▶ _Exercise goal_:
Read the data below line by line and copy each one with "Translate" in it.

▶ _Extracted information_:
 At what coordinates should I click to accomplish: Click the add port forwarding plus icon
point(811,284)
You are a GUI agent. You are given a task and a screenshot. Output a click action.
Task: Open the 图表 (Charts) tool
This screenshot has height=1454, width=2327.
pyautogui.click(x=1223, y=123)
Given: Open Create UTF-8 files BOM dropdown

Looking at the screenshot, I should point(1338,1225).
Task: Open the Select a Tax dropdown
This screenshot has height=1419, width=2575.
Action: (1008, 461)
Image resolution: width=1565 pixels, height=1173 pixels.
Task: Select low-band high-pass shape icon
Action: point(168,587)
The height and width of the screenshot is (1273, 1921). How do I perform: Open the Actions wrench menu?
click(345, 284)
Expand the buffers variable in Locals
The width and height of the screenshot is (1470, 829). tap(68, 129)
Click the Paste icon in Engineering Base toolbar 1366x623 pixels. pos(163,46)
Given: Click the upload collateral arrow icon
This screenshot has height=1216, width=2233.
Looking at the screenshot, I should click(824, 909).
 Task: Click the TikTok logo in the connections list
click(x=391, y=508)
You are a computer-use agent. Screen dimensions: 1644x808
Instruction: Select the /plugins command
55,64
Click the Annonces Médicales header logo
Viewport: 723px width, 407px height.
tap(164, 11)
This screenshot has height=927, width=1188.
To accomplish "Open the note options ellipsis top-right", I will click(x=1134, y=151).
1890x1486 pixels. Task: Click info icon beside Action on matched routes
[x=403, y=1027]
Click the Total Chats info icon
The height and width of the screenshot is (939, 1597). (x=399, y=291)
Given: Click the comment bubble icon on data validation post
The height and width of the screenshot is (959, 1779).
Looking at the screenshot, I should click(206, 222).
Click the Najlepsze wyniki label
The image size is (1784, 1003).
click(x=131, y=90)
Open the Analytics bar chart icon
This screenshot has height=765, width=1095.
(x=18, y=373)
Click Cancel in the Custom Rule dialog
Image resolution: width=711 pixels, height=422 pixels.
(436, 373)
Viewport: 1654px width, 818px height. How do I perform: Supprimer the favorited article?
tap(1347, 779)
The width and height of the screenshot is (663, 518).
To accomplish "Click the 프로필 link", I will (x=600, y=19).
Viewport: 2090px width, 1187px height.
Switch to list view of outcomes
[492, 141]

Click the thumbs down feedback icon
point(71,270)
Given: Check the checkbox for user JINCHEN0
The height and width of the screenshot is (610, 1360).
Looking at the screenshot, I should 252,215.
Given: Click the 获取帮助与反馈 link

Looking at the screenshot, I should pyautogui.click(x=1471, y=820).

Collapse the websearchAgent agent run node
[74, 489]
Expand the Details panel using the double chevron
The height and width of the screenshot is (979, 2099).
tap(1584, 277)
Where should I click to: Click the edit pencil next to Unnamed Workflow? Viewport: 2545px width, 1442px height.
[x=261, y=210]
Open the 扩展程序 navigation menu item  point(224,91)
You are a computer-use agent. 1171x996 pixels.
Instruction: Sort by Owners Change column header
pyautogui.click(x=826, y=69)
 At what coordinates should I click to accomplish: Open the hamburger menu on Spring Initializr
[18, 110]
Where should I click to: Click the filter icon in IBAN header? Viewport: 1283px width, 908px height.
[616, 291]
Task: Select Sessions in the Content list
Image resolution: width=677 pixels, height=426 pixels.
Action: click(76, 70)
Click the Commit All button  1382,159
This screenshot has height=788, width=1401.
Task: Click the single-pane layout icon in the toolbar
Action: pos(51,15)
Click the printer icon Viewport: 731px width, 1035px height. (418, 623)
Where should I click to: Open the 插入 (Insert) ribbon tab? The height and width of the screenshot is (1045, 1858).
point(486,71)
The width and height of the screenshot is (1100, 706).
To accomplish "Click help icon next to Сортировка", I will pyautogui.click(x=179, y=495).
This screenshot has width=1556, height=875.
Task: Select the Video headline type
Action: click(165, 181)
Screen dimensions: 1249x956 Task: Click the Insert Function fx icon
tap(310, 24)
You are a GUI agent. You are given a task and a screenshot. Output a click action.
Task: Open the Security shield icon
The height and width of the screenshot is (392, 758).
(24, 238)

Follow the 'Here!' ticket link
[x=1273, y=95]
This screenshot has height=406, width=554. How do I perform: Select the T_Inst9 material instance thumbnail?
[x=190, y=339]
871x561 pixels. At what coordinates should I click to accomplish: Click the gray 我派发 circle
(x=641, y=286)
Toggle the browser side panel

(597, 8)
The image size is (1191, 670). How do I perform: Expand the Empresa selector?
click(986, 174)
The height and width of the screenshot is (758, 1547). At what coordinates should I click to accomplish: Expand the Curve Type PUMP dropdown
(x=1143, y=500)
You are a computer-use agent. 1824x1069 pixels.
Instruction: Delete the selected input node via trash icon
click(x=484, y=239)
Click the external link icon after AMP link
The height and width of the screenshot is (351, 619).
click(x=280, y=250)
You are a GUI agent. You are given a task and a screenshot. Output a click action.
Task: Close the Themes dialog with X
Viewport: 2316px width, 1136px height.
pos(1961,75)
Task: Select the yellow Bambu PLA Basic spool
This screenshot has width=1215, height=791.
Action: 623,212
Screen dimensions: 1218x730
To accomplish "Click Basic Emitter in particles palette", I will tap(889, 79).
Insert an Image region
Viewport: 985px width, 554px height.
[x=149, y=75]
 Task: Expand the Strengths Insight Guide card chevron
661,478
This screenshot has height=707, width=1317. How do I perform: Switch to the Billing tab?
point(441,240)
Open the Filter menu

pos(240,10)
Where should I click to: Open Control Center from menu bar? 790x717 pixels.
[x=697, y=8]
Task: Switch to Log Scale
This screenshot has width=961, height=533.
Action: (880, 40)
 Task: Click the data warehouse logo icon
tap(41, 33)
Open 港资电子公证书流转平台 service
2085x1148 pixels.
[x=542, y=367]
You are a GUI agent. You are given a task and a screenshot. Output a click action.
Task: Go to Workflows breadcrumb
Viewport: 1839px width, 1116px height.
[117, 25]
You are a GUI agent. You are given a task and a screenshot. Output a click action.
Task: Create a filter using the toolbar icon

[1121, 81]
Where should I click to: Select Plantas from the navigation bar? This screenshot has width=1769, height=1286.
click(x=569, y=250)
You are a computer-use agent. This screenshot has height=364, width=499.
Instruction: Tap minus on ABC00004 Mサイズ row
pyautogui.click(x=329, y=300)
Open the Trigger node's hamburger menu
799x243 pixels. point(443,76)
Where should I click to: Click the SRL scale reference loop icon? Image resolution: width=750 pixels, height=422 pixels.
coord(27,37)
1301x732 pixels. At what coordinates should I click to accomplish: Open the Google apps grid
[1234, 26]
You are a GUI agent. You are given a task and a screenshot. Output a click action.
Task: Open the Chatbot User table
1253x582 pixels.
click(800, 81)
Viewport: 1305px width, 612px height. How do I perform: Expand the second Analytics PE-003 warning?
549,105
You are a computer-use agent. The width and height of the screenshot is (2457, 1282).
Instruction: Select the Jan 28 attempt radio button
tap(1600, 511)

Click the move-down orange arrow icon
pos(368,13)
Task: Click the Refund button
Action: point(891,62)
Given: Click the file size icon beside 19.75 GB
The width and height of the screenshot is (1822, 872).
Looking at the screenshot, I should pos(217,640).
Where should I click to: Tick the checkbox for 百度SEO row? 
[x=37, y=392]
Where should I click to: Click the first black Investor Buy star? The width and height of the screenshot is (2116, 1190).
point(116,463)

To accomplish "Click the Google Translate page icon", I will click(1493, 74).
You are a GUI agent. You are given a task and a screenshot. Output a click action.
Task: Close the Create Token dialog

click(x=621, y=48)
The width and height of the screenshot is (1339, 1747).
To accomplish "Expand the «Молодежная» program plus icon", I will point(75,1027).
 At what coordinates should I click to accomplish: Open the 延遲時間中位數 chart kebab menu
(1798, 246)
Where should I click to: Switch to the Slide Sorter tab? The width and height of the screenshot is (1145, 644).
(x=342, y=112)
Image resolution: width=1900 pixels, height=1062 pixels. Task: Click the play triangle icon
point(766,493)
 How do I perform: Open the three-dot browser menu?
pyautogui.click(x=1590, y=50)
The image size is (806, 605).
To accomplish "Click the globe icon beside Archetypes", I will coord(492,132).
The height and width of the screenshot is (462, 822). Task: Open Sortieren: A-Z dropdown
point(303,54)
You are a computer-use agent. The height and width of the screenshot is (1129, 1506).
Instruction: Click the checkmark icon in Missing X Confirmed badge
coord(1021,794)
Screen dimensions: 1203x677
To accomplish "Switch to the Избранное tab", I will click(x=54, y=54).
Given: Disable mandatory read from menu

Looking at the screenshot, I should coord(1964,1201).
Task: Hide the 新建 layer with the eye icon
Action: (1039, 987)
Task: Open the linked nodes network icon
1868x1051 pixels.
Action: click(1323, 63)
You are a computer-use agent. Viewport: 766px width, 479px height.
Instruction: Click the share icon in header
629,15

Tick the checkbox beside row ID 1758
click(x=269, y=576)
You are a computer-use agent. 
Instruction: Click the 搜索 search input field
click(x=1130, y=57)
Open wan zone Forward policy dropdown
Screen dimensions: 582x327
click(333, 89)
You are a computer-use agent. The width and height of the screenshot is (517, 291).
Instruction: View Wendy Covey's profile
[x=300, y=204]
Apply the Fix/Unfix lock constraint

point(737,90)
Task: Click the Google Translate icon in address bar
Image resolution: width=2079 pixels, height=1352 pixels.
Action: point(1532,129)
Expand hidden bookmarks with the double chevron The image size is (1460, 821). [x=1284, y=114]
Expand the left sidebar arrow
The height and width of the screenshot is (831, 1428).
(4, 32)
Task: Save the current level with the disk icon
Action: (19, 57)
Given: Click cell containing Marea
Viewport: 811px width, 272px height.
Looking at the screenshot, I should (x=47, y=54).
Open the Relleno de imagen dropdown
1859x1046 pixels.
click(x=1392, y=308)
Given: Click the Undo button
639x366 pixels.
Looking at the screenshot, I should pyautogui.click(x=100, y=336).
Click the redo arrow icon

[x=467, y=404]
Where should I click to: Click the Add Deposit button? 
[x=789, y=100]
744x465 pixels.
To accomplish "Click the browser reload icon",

▶ _Solution to the problem_:
To accomplish "Click the Google Translate page icon", I will click(1493, 74).
Task: Click the Google Translate icon in address bar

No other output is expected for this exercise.